WHAT IS REQUIRED >> Select the lines of the records containing the word "accomplish" and list them.

DATA FOR THIS EXERCISE >>
--

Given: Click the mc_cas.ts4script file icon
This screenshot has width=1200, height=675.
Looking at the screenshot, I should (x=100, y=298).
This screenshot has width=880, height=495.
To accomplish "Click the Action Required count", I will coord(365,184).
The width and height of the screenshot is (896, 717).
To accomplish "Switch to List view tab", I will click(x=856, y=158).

--

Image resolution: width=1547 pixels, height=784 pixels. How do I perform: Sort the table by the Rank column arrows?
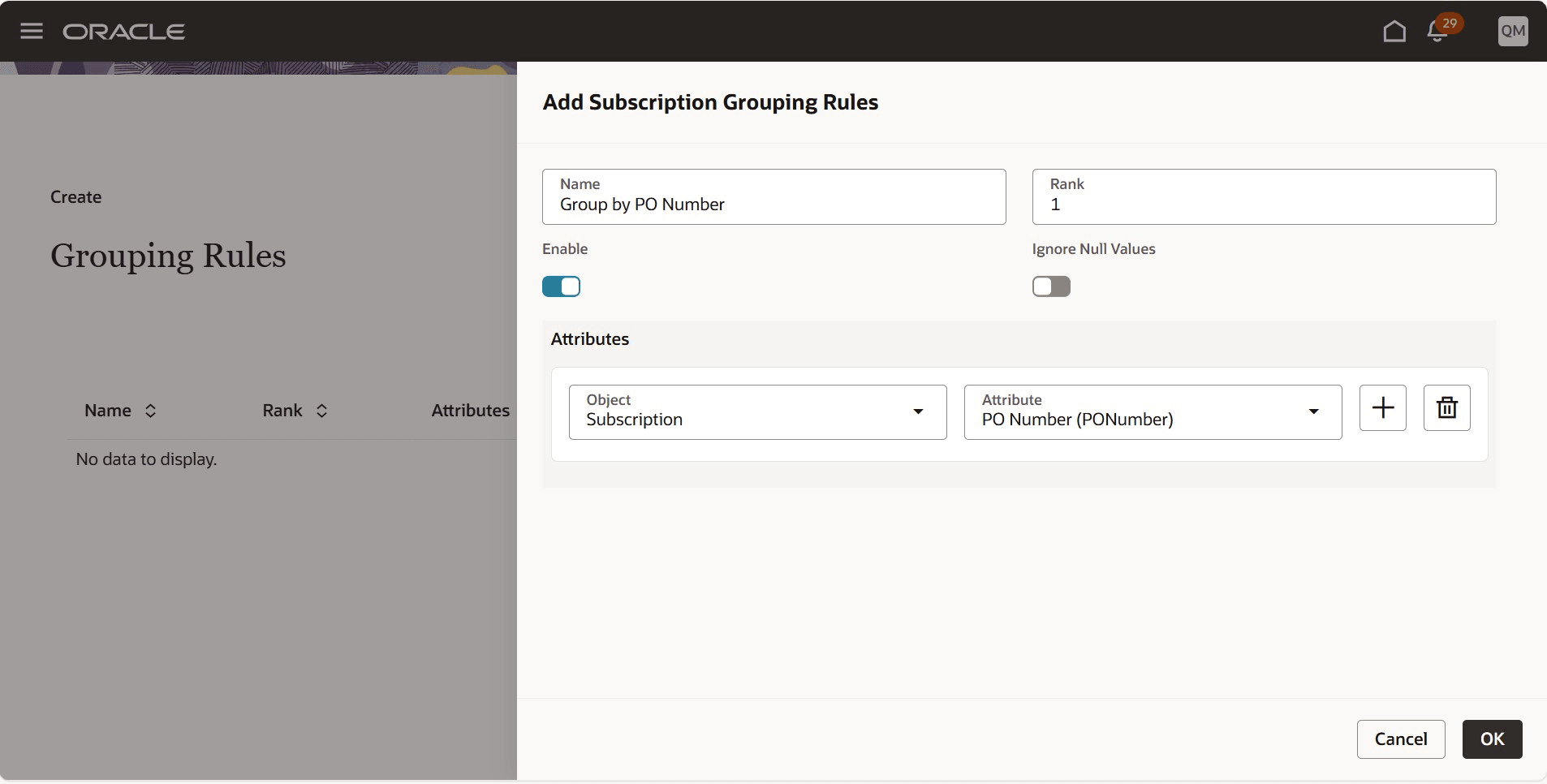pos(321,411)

--

THE ANSWER >>
To accomplish "Click the Action Required count", I will coord(365,184).
To accomplish "Switch to List view tab", I will click(x=856, y=158).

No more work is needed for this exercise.